(Collected data)

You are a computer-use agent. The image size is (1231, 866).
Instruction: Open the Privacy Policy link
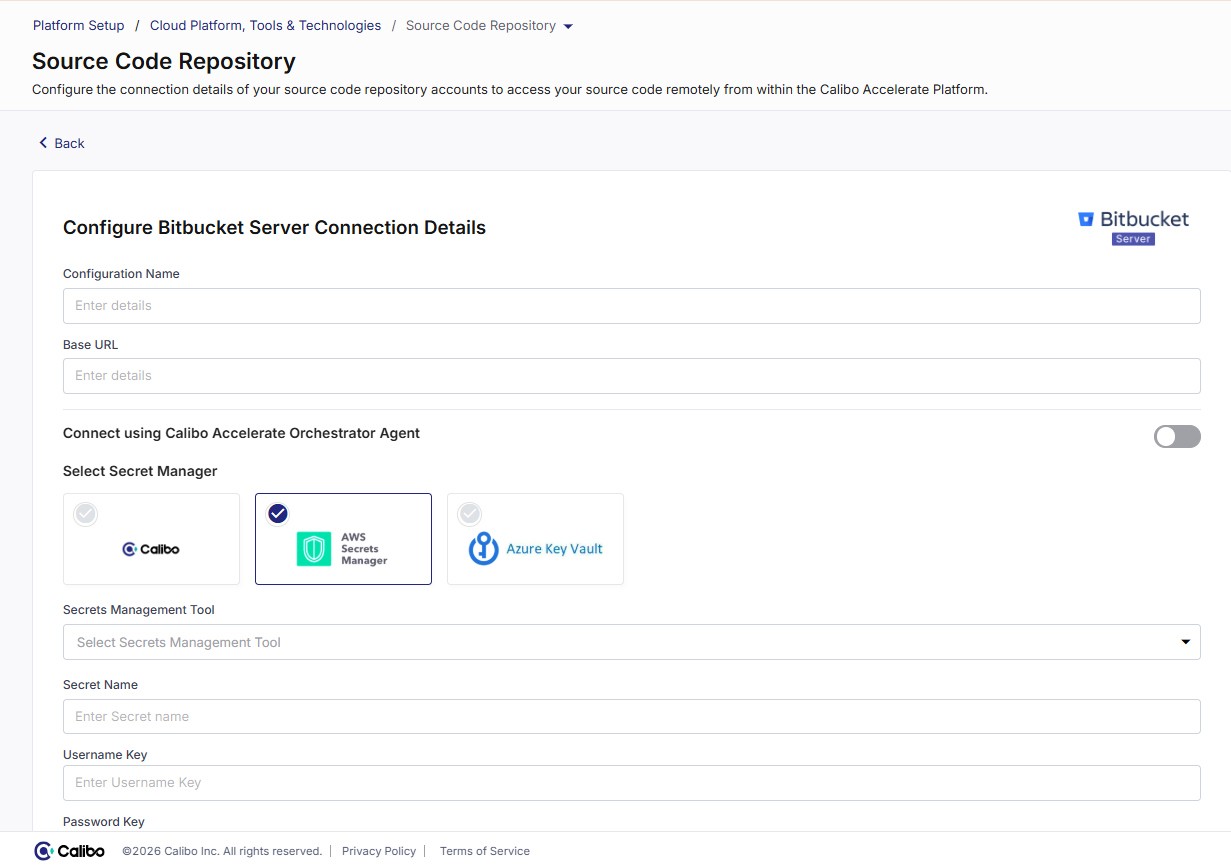[379, 851]
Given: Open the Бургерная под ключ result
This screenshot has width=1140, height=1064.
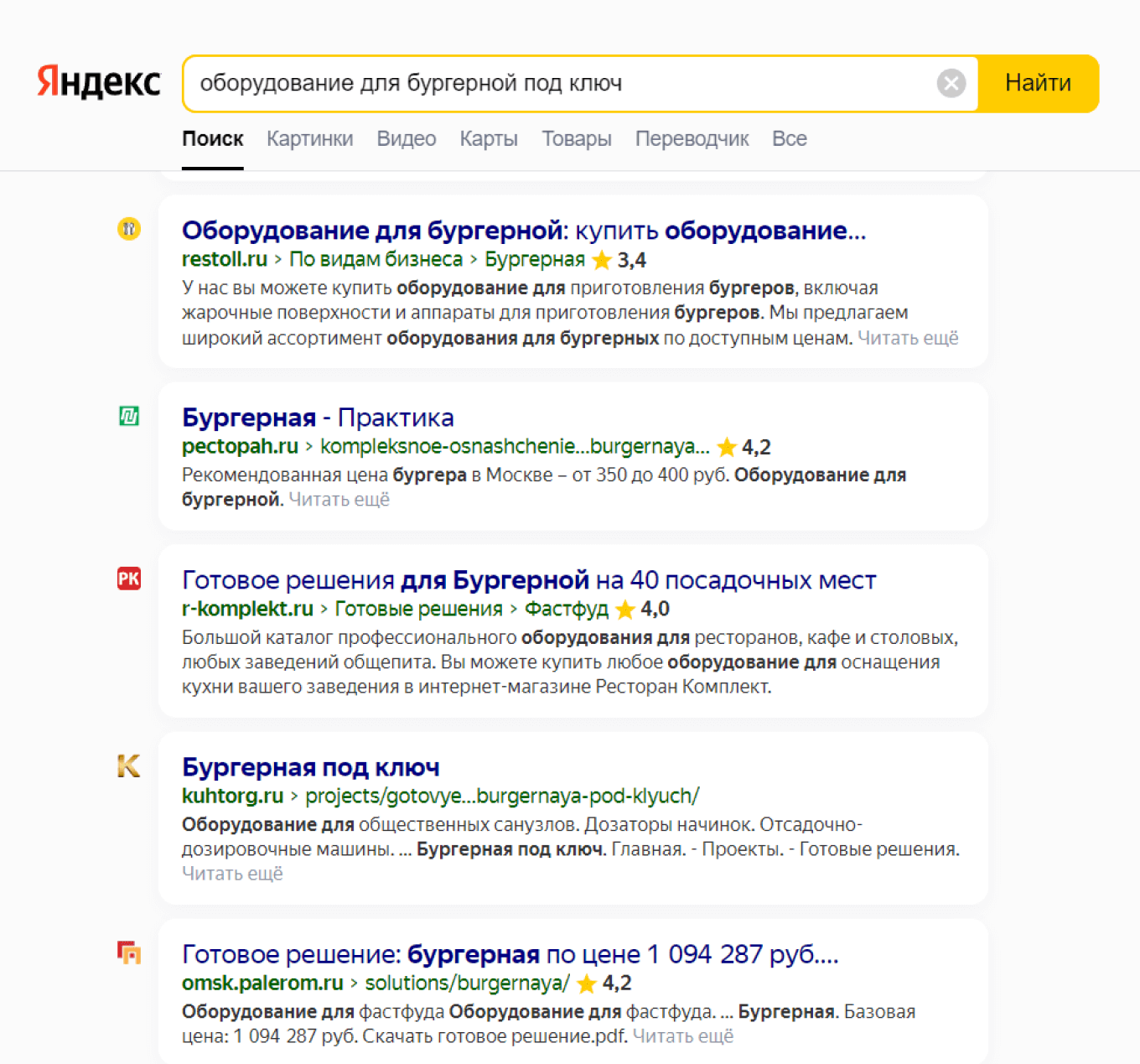Looking at the screenshot, I should pyautogui.click(x=311, y=766).
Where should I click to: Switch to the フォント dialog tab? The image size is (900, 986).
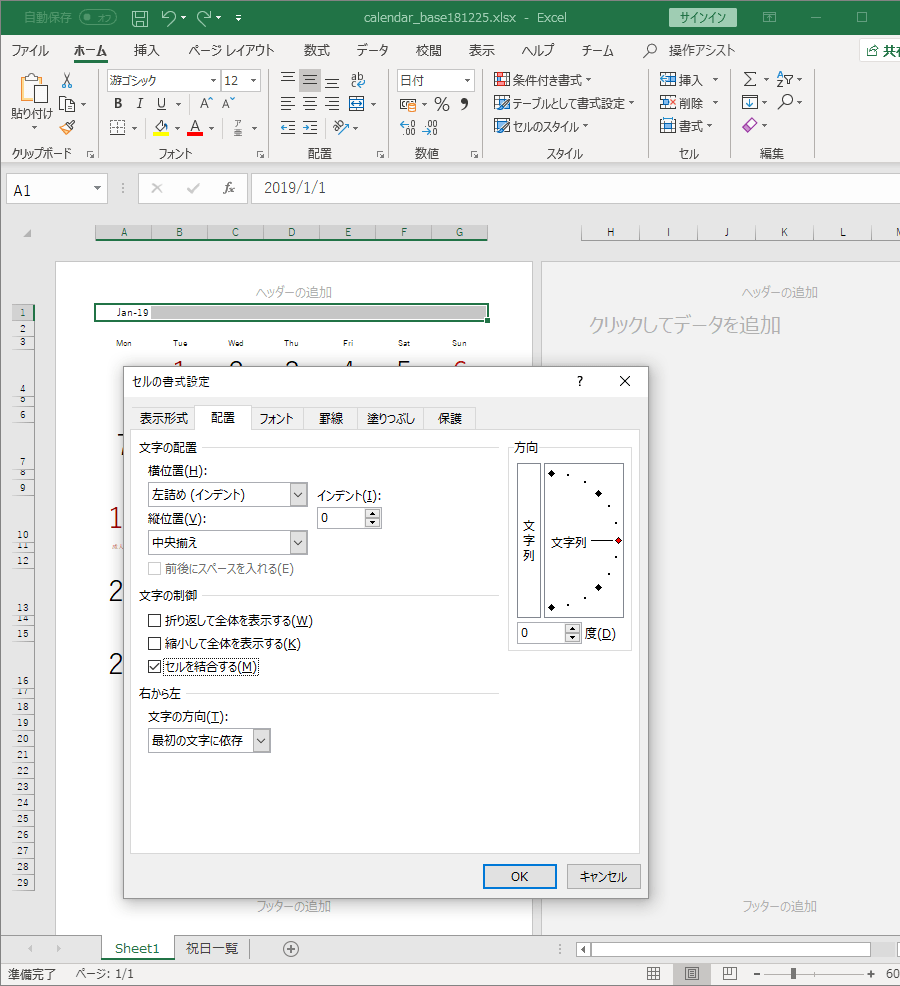[x=276, y=419]
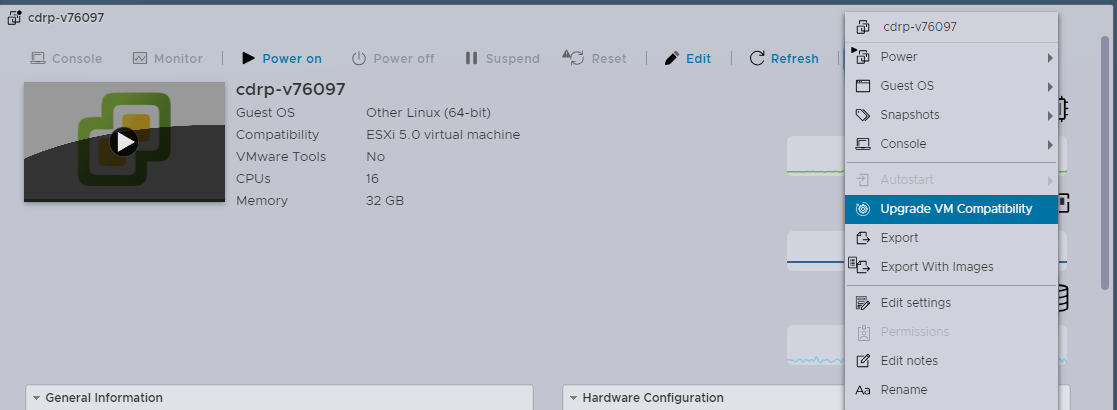
Task: Click the Export icon in context menu
Action: (x=862, y=238)
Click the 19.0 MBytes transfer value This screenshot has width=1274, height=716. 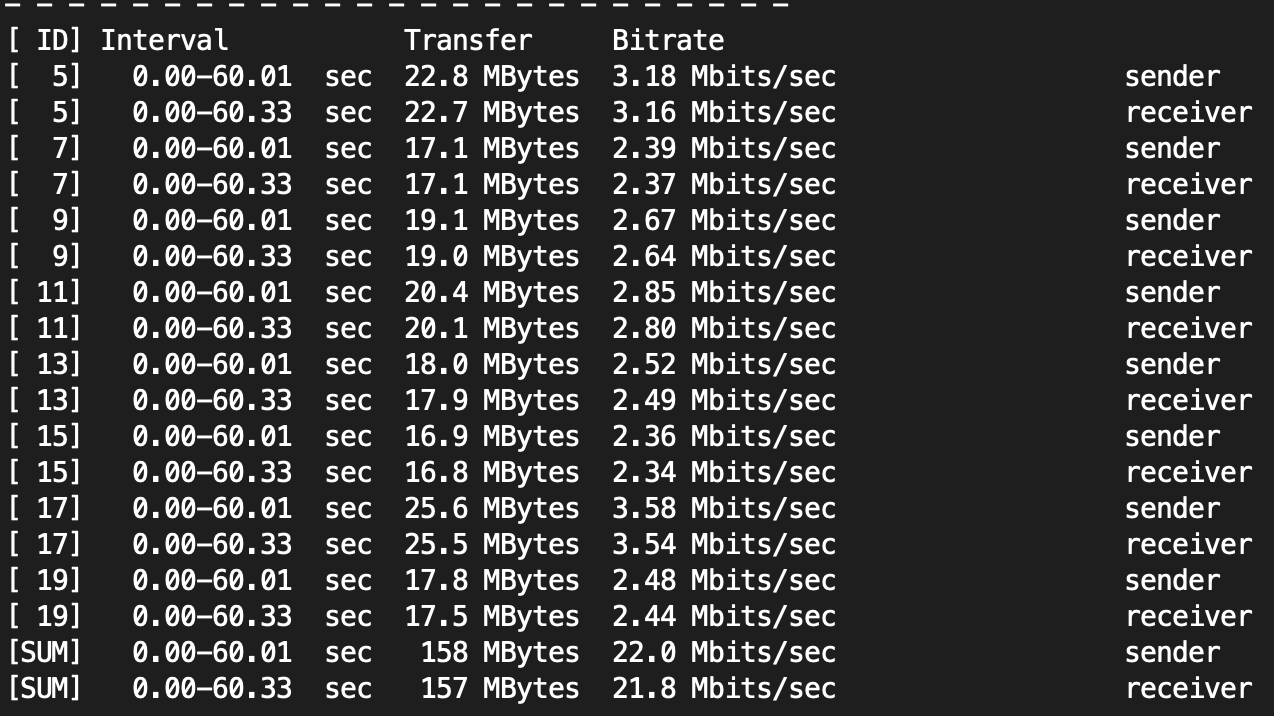click(492, 257)
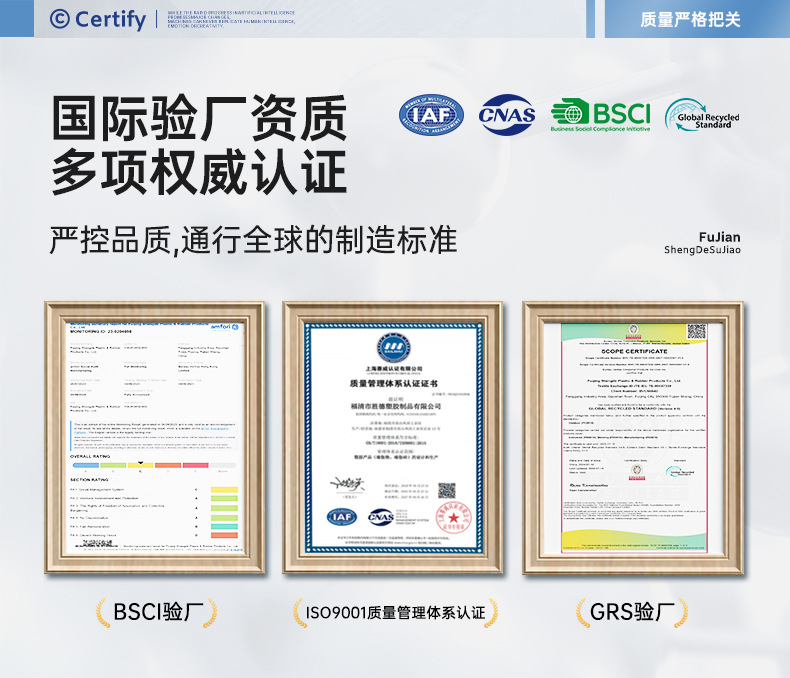This screenshot has height=678, width=790.
Task: Open the framed ISO9001 certificate
Action: click(392, 437)
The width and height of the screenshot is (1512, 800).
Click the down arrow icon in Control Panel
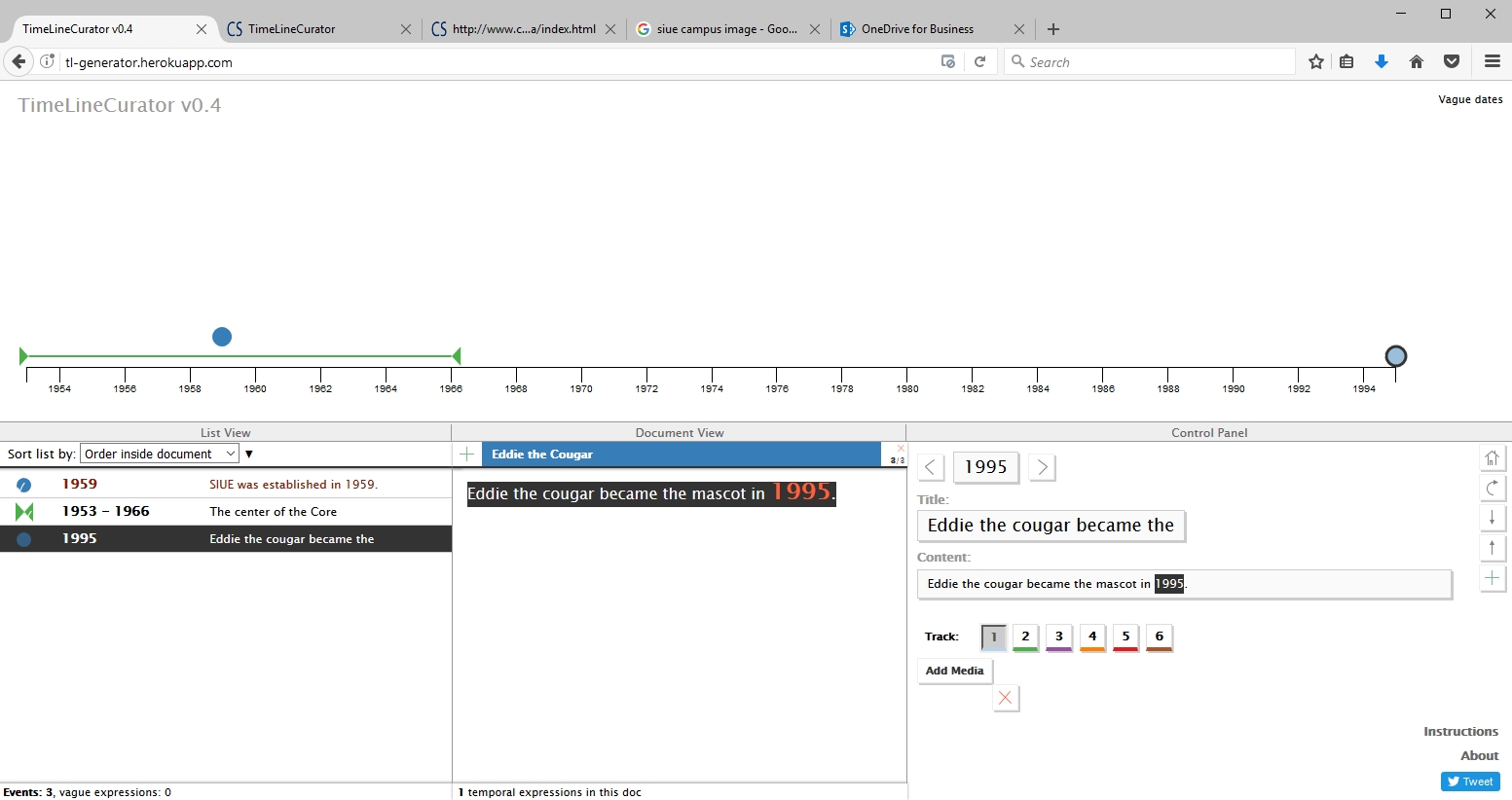[x=1492, y=519]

▸ **Assignment**:
Transcribe exactly the lines that go from the one holding "The width and" through the last line of the entries, both included, and nothing besides them. Do not include any pictures.

▸ **Response to the task**:
The width and height of the screenshot is (1512, 800).
Click the down arrow icon in Control Panel
[x=1492, y=519]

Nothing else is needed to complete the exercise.